(REQUIREMENTS)
**a.** Write out the section of the passage on the Berkeley Marine office that begins at the words "In the meantime, a" and stops after the words "the official said.".
**b.** In the passage on the Berkeley Marine office, why does the writer say Berkeley can't throw out the recruiting station?

(READING TEXT)
---------------

In the meantime, a senior Marine official tells FOX News that the Marine office in Berkeley isn’t going anywhere.
“We understand things are different there, but some people just don’t get it. This is a part of the military machine that gives them the right to do what they do, but what they are doing is extreme,” the official said.
DeMint said he will draft legislation to rescind any earmarks dedicated for the City of Berkeley in the recently passed appropriations bill — which his office tallied to value about $2.1 million. He said that any money taken back would be transferred to the Marines.
Sounds like a good arrangement to me. Berkeley can’t throw out the recruiting station anyway because it’s a Federal office. They are just grandstanding because the city is full of attention starved misfits from society. That being the case, I can’t imagine there are too many residents actually signing up for the military anyhow, but that’s not the point. Here is the list of government waste they are slated to receive:
— $975,000 for the University of California at Berkeley, for the Matsui Center for Politics and Public Service, which may include establishing an endowment, and for cataloguing the papers of Congressman Robert Matsui.

---------------

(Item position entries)
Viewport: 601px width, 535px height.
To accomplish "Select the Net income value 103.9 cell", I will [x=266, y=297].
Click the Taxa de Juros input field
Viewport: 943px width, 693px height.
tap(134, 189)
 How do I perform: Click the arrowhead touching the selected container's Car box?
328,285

---------------

(ANSWERS IN ORDER)
**a.**
In the meantime, a senior Marine official tells FOX News that the Marine office in Berkeley isn’t going anywhere.
“We understand things are different there, but some people just don’t get it. This is a part of the military machine that gives them the right to do what they do, but what they are doing is extreme,” the official said.

**b.** The writer says Berkeley can't throw out the recruiting station because it is a Federal office.